* LATIHAN TERTULIS: Salin persis bagian dari teks tentang modernisasi kantor pajak, dimulai dengan "Kalimat-kalimat diatas adalah" dan berlanjut hingga "berbagai iklan tersebut.".

* TEKS YANG DISEDIAKAN:
Oleh: Imam Nashirudin, SE., Ak, MM
“ Kalau cinta itu buta”
“ Buat apa ada Bikini”
“Setiap Gue dapat jawabannya”
“Ada yang ganti Pertanyaannya”
Kalimat-kalimat diatas adalah beberapa contoh kata-kata yang pernah digunakan dalam sebuah iklan rokok, produksi Sampurna. Saya yakin banyak diantara kita yang harus berpikir beberapa kali sambil menyunggingkan senyum atau bertanya-tanya, apa sih yang mau disampaikan? Untuk memahami makna dari berbagai iklan tersebut.
Persis seperti kebanyakan masyarakat dan wajib pajak yang selalu bertanya-tanya tentang perubahan-perubahan yang dilakukan Direktorat jenderal Pajak, termasuk modernisasi kantor pajak.

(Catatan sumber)

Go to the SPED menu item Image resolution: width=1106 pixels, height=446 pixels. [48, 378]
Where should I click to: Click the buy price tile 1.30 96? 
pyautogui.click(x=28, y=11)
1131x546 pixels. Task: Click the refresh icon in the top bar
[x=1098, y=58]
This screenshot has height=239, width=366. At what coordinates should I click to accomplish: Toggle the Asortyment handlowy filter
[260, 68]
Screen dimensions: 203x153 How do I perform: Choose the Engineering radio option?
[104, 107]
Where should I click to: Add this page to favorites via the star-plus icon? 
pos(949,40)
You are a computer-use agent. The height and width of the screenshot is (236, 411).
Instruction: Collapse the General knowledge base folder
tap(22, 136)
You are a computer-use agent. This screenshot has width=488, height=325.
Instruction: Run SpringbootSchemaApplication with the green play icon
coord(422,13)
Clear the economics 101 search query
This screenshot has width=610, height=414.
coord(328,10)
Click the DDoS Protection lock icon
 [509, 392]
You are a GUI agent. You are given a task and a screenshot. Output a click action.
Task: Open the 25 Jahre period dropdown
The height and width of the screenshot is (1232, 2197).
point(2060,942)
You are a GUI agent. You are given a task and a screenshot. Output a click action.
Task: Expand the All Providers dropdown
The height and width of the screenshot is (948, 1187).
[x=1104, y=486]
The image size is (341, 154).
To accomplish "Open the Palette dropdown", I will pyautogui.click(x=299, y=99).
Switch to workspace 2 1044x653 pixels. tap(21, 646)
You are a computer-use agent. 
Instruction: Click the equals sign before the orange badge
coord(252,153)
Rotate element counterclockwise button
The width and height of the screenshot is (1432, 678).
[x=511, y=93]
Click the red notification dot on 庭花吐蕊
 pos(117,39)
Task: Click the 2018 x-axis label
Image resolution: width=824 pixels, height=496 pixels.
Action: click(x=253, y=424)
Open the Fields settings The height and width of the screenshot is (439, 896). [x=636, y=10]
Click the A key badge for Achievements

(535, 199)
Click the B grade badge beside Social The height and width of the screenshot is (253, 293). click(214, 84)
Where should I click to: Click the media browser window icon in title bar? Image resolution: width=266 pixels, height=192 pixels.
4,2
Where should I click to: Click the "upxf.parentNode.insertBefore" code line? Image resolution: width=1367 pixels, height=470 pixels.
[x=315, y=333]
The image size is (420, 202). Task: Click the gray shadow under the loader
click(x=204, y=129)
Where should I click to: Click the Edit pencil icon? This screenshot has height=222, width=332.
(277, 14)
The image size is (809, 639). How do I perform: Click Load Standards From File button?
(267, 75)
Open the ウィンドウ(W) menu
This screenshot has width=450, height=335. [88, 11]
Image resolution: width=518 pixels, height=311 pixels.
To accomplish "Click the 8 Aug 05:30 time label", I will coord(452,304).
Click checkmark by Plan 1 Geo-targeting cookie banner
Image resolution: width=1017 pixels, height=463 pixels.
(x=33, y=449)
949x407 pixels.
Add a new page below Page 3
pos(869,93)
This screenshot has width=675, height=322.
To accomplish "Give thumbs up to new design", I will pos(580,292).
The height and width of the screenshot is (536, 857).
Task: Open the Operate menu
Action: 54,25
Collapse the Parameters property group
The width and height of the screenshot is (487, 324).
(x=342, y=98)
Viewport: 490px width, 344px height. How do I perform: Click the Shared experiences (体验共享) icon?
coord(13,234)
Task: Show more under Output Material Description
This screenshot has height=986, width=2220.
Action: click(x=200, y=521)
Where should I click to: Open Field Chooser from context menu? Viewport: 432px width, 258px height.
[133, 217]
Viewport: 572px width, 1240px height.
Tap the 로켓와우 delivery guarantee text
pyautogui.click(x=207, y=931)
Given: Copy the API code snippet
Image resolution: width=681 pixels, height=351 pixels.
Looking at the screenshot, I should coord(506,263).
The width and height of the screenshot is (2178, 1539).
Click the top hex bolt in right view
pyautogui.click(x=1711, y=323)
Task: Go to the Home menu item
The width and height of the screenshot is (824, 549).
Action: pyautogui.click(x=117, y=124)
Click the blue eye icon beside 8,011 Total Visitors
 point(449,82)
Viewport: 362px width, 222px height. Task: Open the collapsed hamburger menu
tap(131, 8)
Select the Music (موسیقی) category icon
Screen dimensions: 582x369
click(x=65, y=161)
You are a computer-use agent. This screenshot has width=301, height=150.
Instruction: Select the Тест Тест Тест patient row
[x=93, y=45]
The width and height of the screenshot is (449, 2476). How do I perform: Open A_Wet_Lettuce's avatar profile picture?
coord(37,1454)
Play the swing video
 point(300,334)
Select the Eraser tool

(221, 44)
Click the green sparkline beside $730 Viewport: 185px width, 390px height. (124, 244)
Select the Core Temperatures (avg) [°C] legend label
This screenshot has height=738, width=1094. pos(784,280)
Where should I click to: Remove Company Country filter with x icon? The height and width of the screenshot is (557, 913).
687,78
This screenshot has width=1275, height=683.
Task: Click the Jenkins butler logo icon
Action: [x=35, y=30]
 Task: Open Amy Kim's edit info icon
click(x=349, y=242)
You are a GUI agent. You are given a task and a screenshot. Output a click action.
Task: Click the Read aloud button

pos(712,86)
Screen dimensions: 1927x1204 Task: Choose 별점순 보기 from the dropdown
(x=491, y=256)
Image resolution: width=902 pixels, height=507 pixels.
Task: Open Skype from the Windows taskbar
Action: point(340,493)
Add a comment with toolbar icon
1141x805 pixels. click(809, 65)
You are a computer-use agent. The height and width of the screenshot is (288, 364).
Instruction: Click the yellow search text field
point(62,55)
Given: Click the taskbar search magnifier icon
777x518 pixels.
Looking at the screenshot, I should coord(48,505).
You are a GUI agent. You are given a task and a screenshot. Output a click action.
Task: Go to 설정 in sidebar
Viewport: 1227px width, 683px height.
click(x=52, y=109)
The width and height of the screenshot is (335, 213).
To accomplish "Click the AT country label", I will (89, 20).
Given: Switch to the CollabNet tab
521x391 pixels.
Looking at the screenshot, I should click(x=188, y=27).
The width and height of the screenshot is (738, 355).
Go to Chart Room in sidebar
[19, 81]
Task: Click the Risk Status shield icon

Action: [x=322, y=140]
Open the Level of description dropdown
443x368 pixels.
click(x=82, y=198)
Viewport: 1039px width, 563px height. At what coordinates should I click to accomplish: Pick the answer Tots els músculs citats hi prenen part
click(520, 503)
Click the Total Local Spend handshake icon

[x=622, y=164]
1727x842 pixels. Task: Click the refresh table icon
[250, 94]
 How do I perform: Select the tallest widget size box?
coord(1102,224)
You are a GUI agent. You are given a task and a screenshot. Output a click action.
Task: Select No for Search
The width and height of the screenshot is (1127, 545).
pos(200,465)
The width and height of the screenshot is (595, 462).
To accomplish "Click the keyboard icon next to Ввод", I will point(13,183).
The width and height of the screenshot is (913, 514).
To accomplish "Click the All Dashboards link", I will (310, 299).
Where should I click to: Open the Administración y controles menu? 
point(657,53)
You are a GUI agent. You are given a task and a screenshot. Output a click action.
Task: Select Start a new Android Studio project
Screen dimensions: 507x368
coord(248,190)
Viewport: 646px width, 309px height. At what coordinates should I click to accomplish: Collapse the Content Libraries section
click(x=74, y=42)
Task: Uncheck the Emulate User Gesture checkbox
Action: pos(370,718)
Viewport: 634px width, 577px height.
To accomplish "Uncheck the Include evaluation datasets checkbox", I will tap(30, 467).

* JAWABAN LATIHAN:
Kalimat-kalimat diatas adalah beberapa contoh kata-kata yang pernah digunakan dalam sebuah iklan rokok, produksi Sampurna. Saya yakin banyak diantara kita yang harus berpikir beberapa kali sambil menyunggingkan senyum atau bertanya-tanya, apa sih yang mau disampaikan? Untuk memahami makna dari berbagai iklan tersebut.